## DF vs DF_FineTune

- Use validation set to report results
- Note these are two different experiments with two different datasets

- With megadetector created val/test set, test DF-fine-tuned:
    - Dataset where megadetector detected an animal
    - Pass through all non-empty. If human/vehicle, set confidence interval for classification higher?
    - Precision/recall/F1 for all species, plus total
    - 5 epochs, lr1e-5
    - 5 epochs, lr1e-5 & 5 epochs, wb loss

- Steps
    - load val and test set into data loader/transform
    - initialise models:
        - DeepFaune
        - FineTuned
    - Get predictions, put in excel table
    - Analyse results
        - Precision/recall/F1
        - by species

In [None]:
import os
import socket
import getpass
import torch
import timm
from PIL import Image
from torchvision import transforms
from torchvision.transforms.functional import InterpolationMode
from torch.utils.data import Dataset, DataLoader
from tqdm import tqdm
import pandas as pd
from sklearn.metrics import precision_score, recall_score, f1_score
import numpy as np

# Define constants
ANIMAL_CLASSES = ["badger", "ibex", "red deer", "chamois", "cat", "goat", "roe deer", "dog", "squirrel", "equid", "genet",
                  "hedgehog", "lagomorph", "wolf", "lynx", "marmot", "micromammal", "mouflon",
                  "sheep", "mustelid", "bird", "bear", "nutria", "fox", "wild boar", "cow"]

# Define model paths
MODEL_PATHS = [
    "../models/deepfaune-vit_large_patch14_dinov2.lvd142m.pt",
    "../models/2024-06-14-00-25-13-deepfaune-finetuned-epochs-30-lr-1e-06-wbpenalty-0.0.pt",
    "../models/2024-06-14-03-34-55-deepfaune-finetuned-epochs-30-lr-1e-06-wbpenalty-10.0.pt"
]

# Define data paths
VAL_DIR = "../data/split_data/val"
TEST_DIR = "../data/split_data/test"

# Set the PyTorch device (GPU/cuda or CPU)
if torch.cuda.is_available():
    device = torch.device("cuda")
    gpu_name = torch.cuda.get_device_name()
    print(f"GPU name: {gpu_name} ({torch.cuda.device_count()} available)")
    print("Host name: ", socket.gethostname())
    print("User name: ", getpass.getuser())

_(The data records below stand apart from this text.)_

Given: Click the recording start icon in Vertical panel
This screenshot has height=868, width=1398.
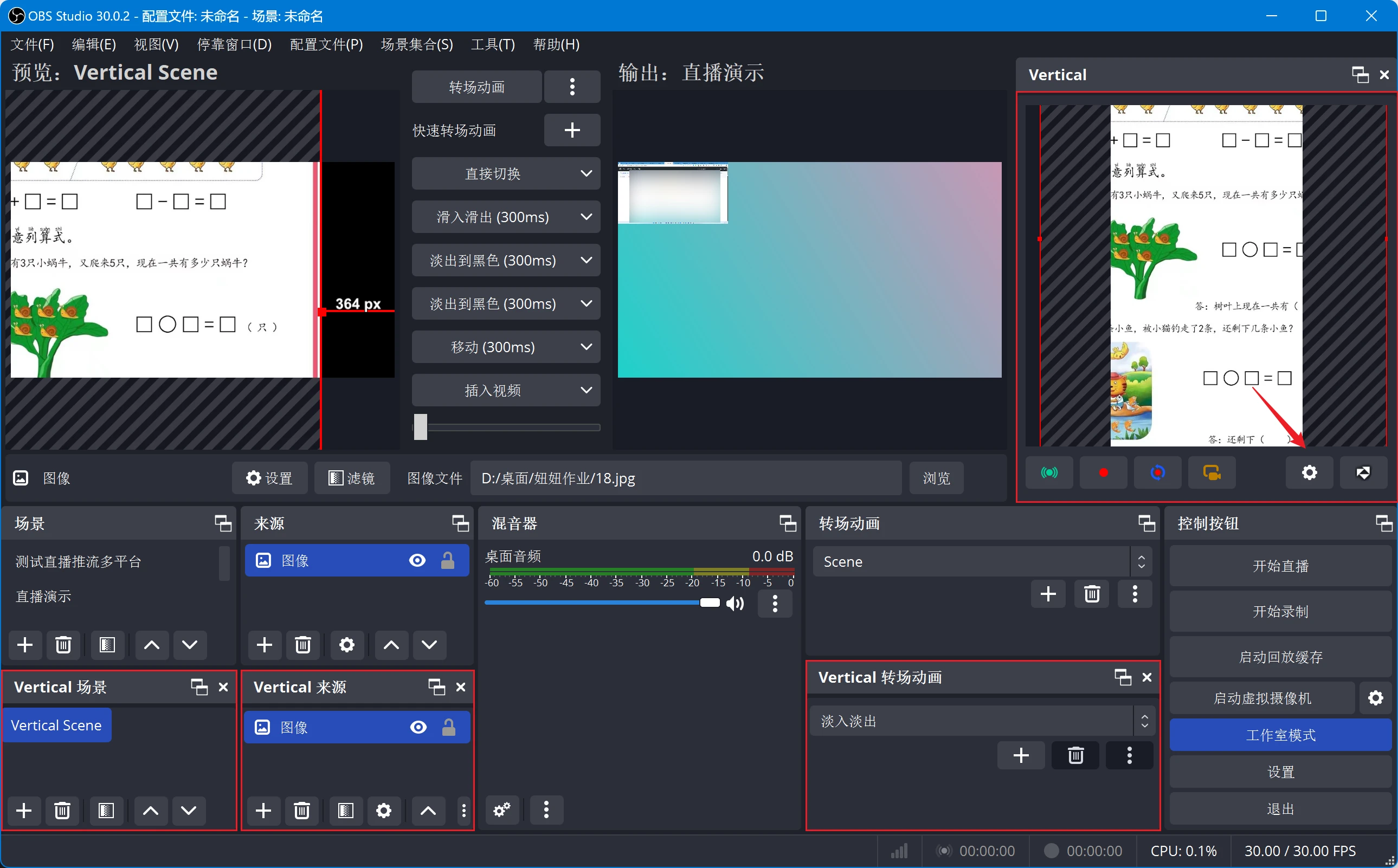Looking at the screenshot, I should point(1102,473).
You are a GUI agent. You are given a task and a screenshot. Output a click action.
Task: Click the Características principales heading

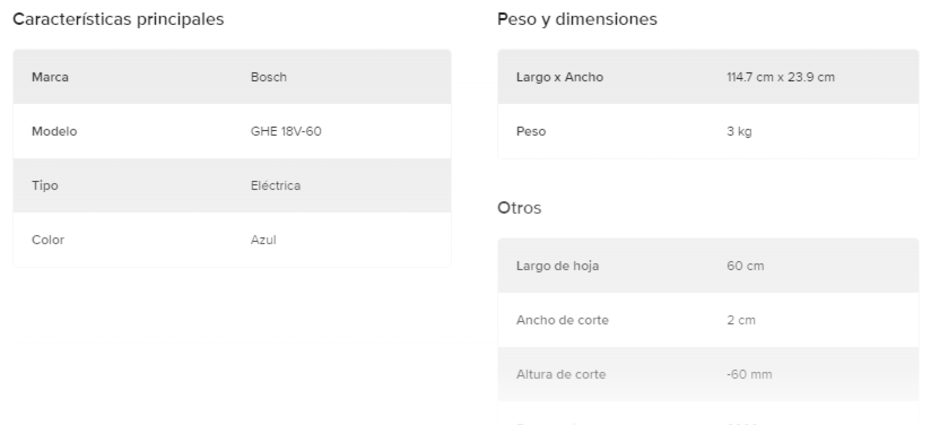[x=118, y=20]
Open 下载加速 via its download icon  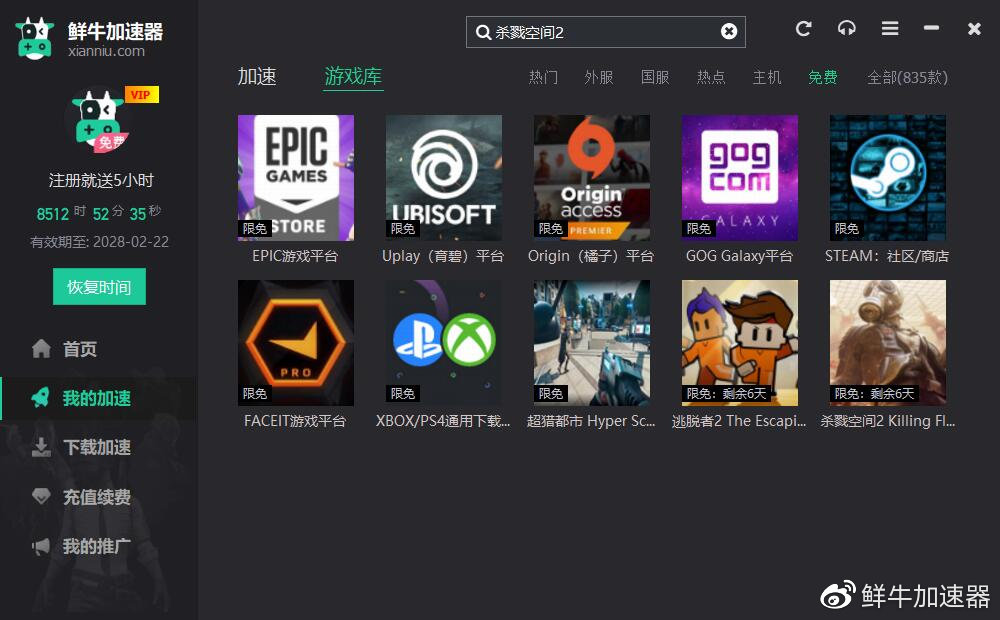pyautogui.click(x=41, y=447)
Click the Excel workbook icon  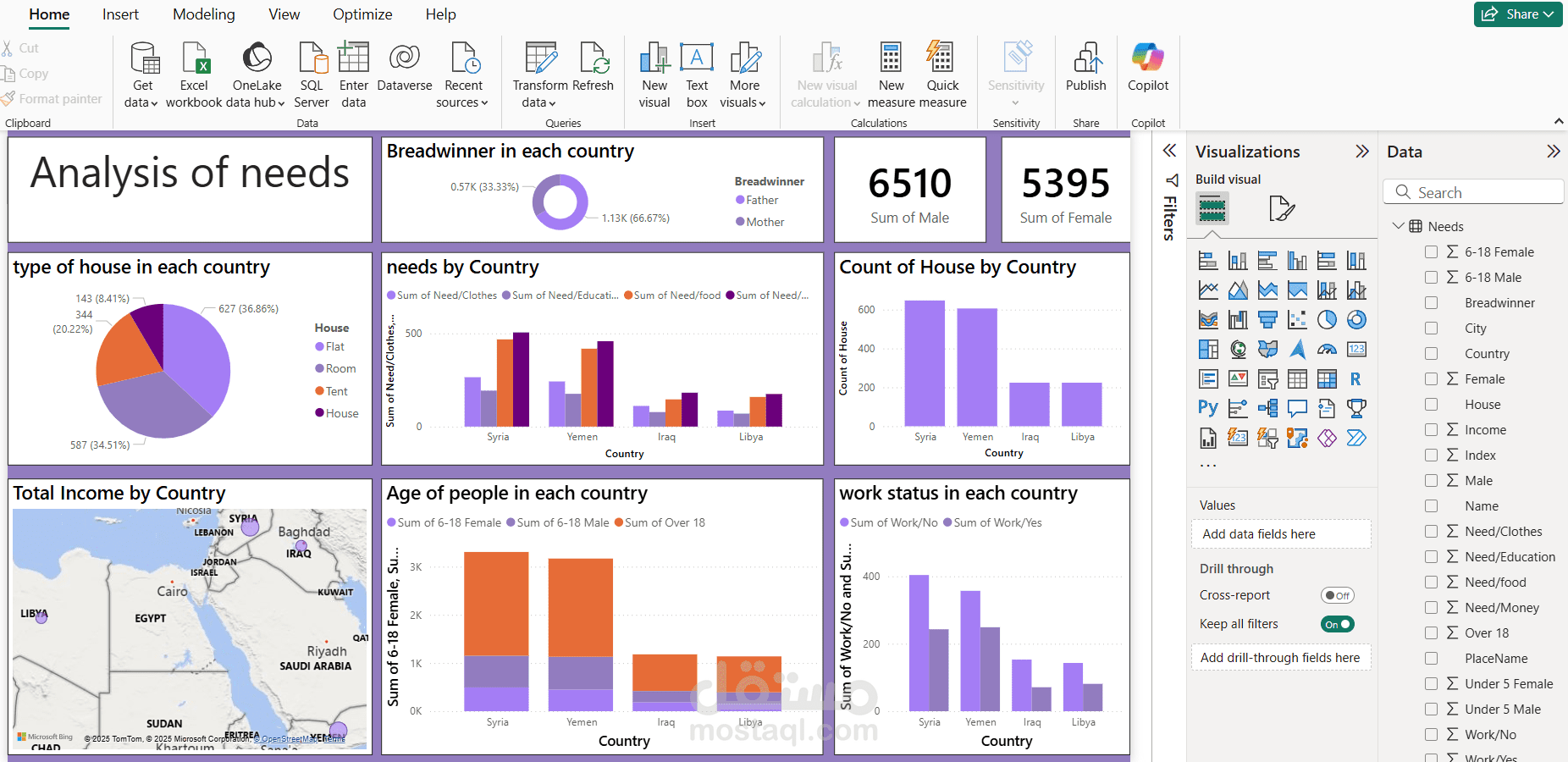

    if socket.gethostname() == "gpuhost001.jc.rl.ac.uk":
        def select_gpu_with_most_free_memory():
            max_memory_available = 0
            gpu_id_with_max_memory = 0
            for i in range(torch.cuda.device_count()):
                torch.cuda.set_device(i)
                free_mem, total_mem = torch.cuda.mem_get_info()
                free_mem_gib = free_mem / (1024 ** 3)
                free_mem_rounded = round(free_mem_gib, 2)
                print(f"GPU {i} free memory: {free_mem_rounded} GiB")
                if free_mem_gib >= max_memory_available:
                    max_memory_available = free_mem_gib
                    gpu_id_with_max_memory = i
            return gpu_id_with_max_memory

        best_gpu = select_gpu_with_most_free_memory()
        torch.cuda.set_device(best_gpu)
        print(f"Using GPU: {best_gpu}")
    else:
        _, max_memory = torch.cuda.mem_get_info()
        max_memory = max_memory / (1024 ** 3)
        print(f"GPU memory: {max_memory} GiB")
else:
    device = torch.device("cpu")
    print("No GPU available.")

gpu_override = False
if gpu_override:
    torch.cuda.set_device(3)
    print(f"OVERRIDE: Using GPU: {3}")

# Define transformations
transforms = transforms.Compose([
    transforms.Resize((182, 182), interpolation=InterpolationMode.BICUBIC),
    transforms.ToTensor(),
    transforms.Normalize([0.485, 0.456, 0.406], [0.229, 0.224, 0.225])
])

# Define Dataset class
class AnimalDataset(Dataset):
    def __init__(self, directory, transform=None, preload_to_gpu=False):
        self.directory = directory
        self.transform = transform
        self.images = []
        self.labels = []
        self.preload_to_gpu = preload_to_gpu

        for label in os.listdir(directory):
            label_dir = os.path.join(directory, label)
            if os.path.isdir(label_dir):
                for image in os.listdir(label_dir):
                    image_path = os.path.join(label_dir, image)
                    self.images.append(image_path)
                    self.labels.append(ANIMAL_CLASSES.index(label))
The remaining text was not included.